◆ **Brief**
Make an exact transcript of the lines in the data below, starting with the one containing "The image size" and going on through the one containing "Task: Select Tutorial", with both included and the pictures left out.

Stored items from a collection:
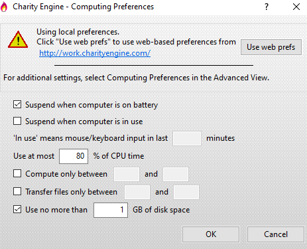The width and height of the screenshot is (307, 249).
Task: Enable Suspend when computer is in use
Action: click(17, 121)
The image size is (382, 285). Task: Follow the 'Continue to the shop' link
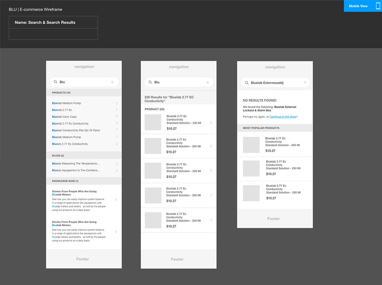point(283,117)
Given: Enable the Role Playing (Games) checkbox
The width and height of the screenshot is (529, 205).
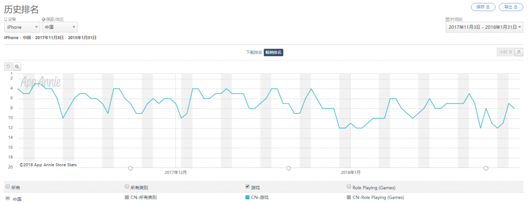Looking at the screenshot, I should tap(349, 186).
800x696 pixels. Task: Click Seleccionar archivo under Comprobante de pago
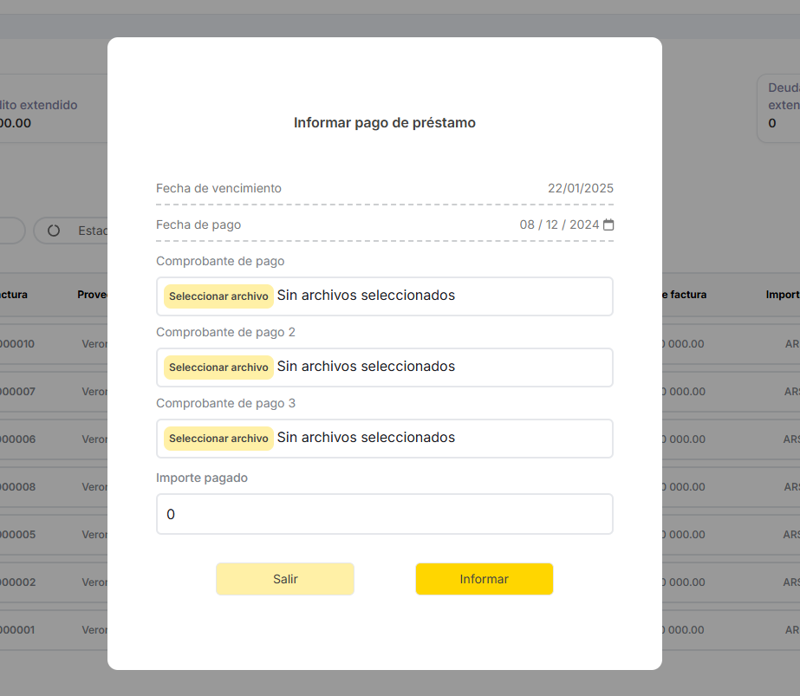click(218, 296)
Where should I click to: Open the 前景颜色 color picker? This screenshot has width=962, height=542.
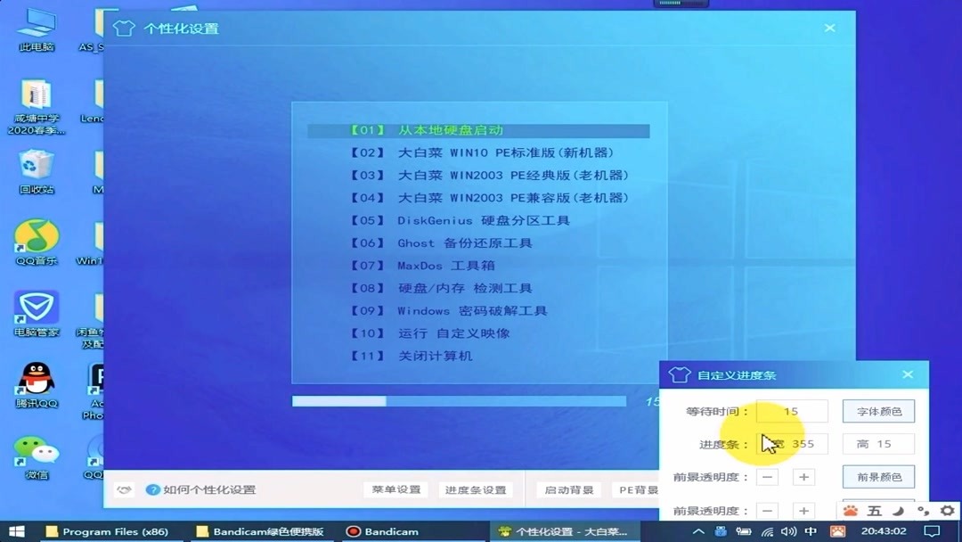(878, 477)
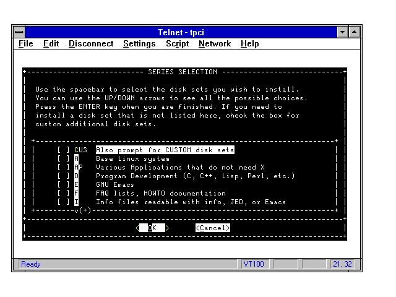Screen dimensions: 396x297
Task: Open the Network menu
Action: point(215,44)
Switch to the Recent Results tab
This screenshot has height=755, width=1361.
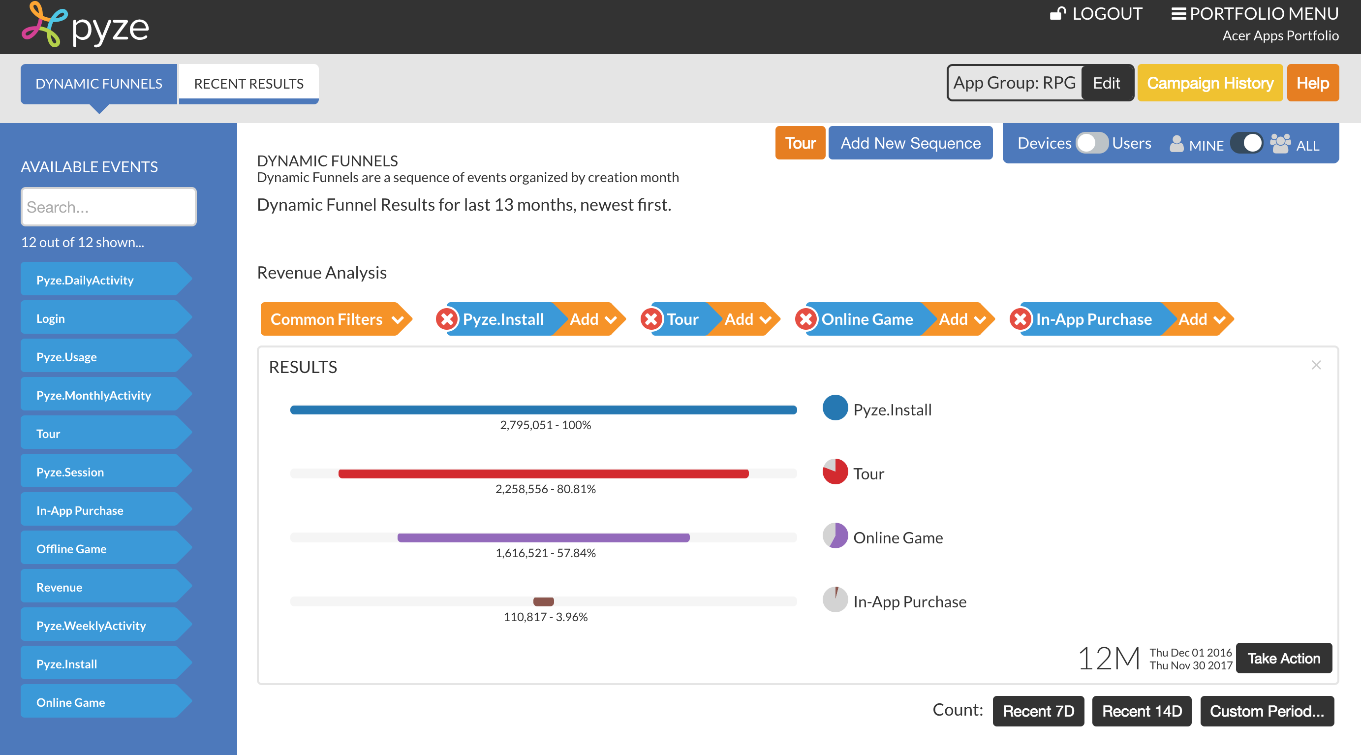249,83
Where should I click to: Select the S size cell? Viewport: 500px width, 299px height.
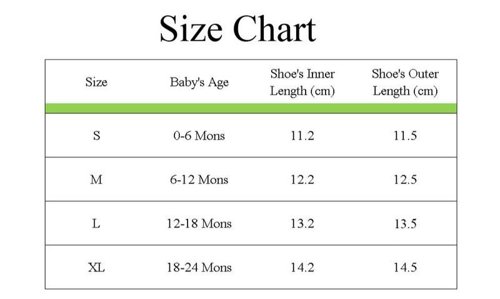coord(96,136)
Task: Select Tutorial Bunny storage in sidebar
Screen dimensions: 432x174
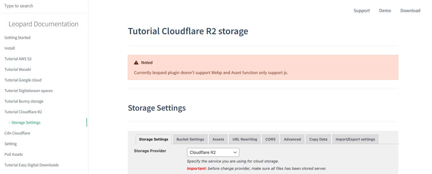Action: tap(24, 101)
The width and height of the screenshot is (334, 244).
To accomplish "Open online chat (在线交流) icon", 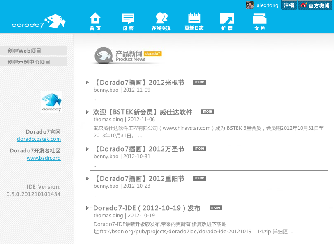I will pos(161,18).
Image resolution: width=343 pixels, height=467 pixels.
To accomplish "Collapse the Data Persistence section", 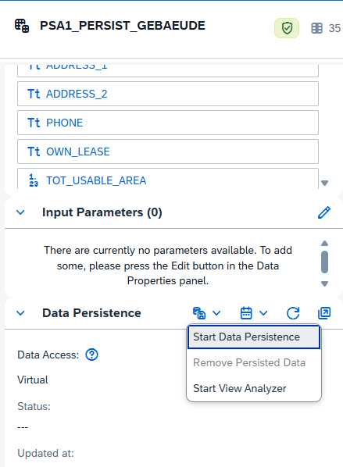I will (20, 313).
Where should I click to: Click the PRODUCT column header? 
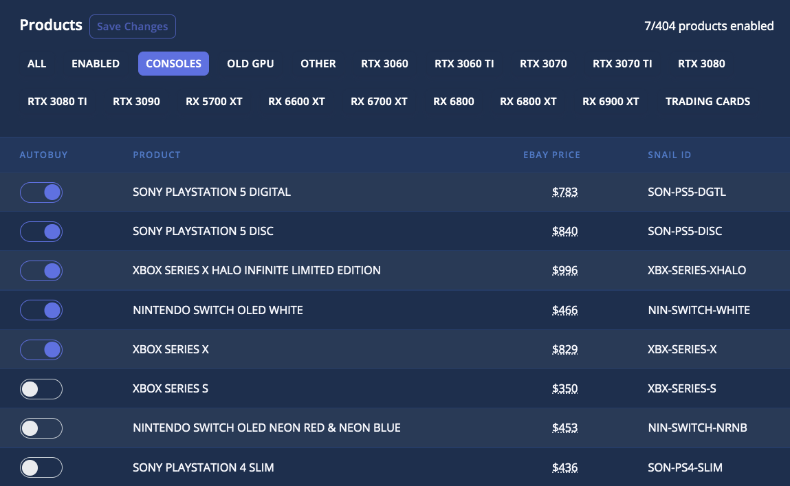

◆ **Response box**
The image size is (382, 285). Task: Follow the 'Continue to the shop' link
point(283,117)
Given: Enable the Role Playing (Games) checkbox
The width and height of the screenshot is (529, 205).
Looking at the screenshot, I should tap(349, 186).
800x696 pixels. Task: Click Seleccionar archivo under Comprobante de pago
click(218, 296)
Where should I click to: Open the 前景颜色 color picker? This screenshot has width=962, height=542.
(878, 477)
Screen dimensions: 396x297
Task: Open the Network menu
Action: point(215,44)
Switch to the Recent Results tab
This screenshot has height=755, width=1361.
249,83
Where should I click to: Select the S size cell? Viewport: 500px width, 299px height.
coord(96,136)
Task: Select Tutorial Bunny storage in sidebar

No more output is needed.